Es complicado precisar cuántas conductas delictivas se neutralizan anualmente en virtud de la aplicación de la Ley de Servicios de Pago, aunque en la actualidad el foco de litigiosidad entre las entidades y sus clientes está muy alejado del ámbito de los servicios de pago. La Ley tiene un objeto muy amplio, y la prevención del fraude tampoco es uno de sus fines esenciales, aunque, como se aprecia, hay partes de su contenido que afectan más o menos directamente al fraude y su tratamiento en lo que afecta a las relaciones de los bancos con los usuarios, estableciendo deberes y separando responsabilidades.
En 2018 comenzará a regir la nueva, como decíamos, la nueva Directiva de Servicios de Pago, por lo que tendremos una nueva Ley de Servicios de Pago en los próximos meses. Sin embargo, las mayores novedades no se centrarán en la prevención del fraude, sino en la aparición como nuevos competidores de las entidades de crédito tradicionales de las denominadas “Fintech”. 
En el caso de los pagos con móviles, que es donde posiblemente se librará una próxima “batalla”, quién sabe si un acercamiento, entre los bancos tradicionales y otros prestadores de servicios financieros e incluso las empresas del sector de las telecomunicaciones, tampoco me constan especiales incidencias, aunque, desde luego, este es todavía un terreno por consolidar y por explorar.
Es frecuente que, además de la reglamentación legal, las tarjetas tengan vinculados seguros que permiten, entre otros aspectos, mitigar las consecuencias de las conductas ilícitas relacionadas con aquellas. Lo mejor para el cliente es, además de leer el contrato en el que se recoge el concreto régimen de funcionamiento de la franquicia de 150 euros a la que nos hemos referido, pedir las condiciones del seguro asociado, para conocer de antemano su cobertura.

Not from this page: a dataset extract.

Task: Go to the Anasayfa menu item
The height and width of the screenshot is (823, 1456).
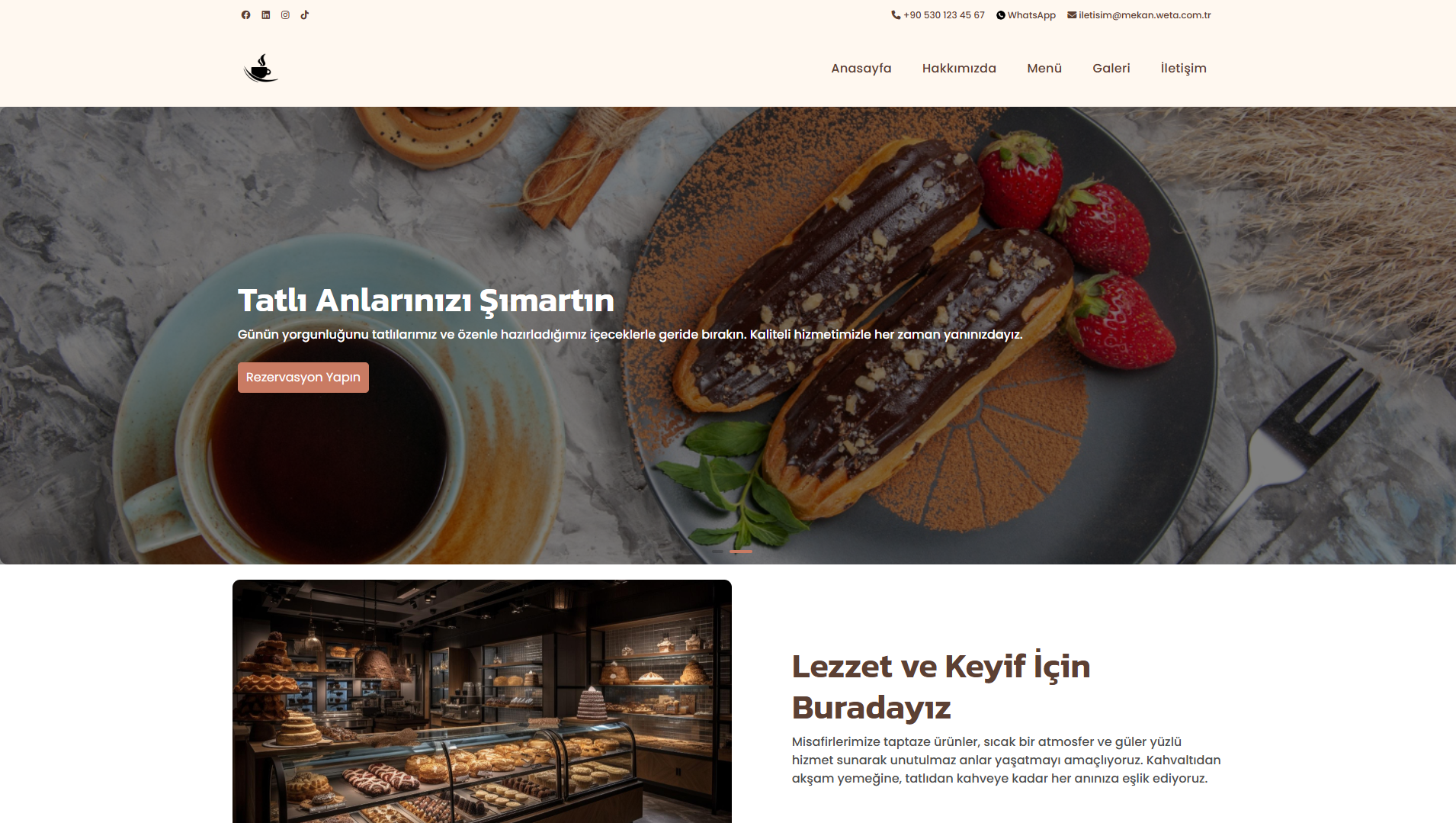Action: click(861, 68)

En caso de que seamos víctimas de una operación fraudulenta o irregular, lo primero que debemos hacer es, de inmediato, contactar telefónicamente con la entidad emisora para que se anule la tarjeta, pues de ahí en adelante será la entidad la que soporte todas las consecuencias económicas derivadas, en su caso, del uso fraudulento.
En determinados casos distintos del mero extravío, como el hurto o el robo, es aconsejable, asimismo, la formulación de denuncia policial, para su aportación a la entidad bancaria.
A salvo de lo que pueda disponer el contrato de emisión de tarjeta, el cliente se habría de dirigir a su sucursal para la restitución de las cantidades. Como es natural, la entidad realizará las comprobaciones oportunas. Si desde su sucursal no se le atiende favorablemente, podrá acudir al servicio de atención al cliente. En último término, quedará el recurso a la autoridad judicial.
La clave será saber qué ocurre con las operaciones fraudulentas efectuadas antes de la notificación a la entidad. Si el cliente ha sido diligente en la custodia de la tarjeta no debe temer, en principio, consecuencias económicas adversas.
El principal consejo para los usuarios es que en la tarjeta no veamos un simple trozo de plástico, sino la llave a nuestro dinero. Las tarjetas son muy útiles, pero hemos de extremar la diligencia en su custodia, lo que puede ser especialmente complicado en época de vacaciones o de salida del domicilio habitual. Deberíamos examinar con frecuencia, sobre todo hoy día por las facilidades que proporcionan las nuevas tecnologías, nuestros extractos bancarios para tratar de identificar una eventual operativa irregular. Ante la menor duda, lo mejor será contactar con nuestra entidad y, por precaución, ordenar la anulación de la tarjeta.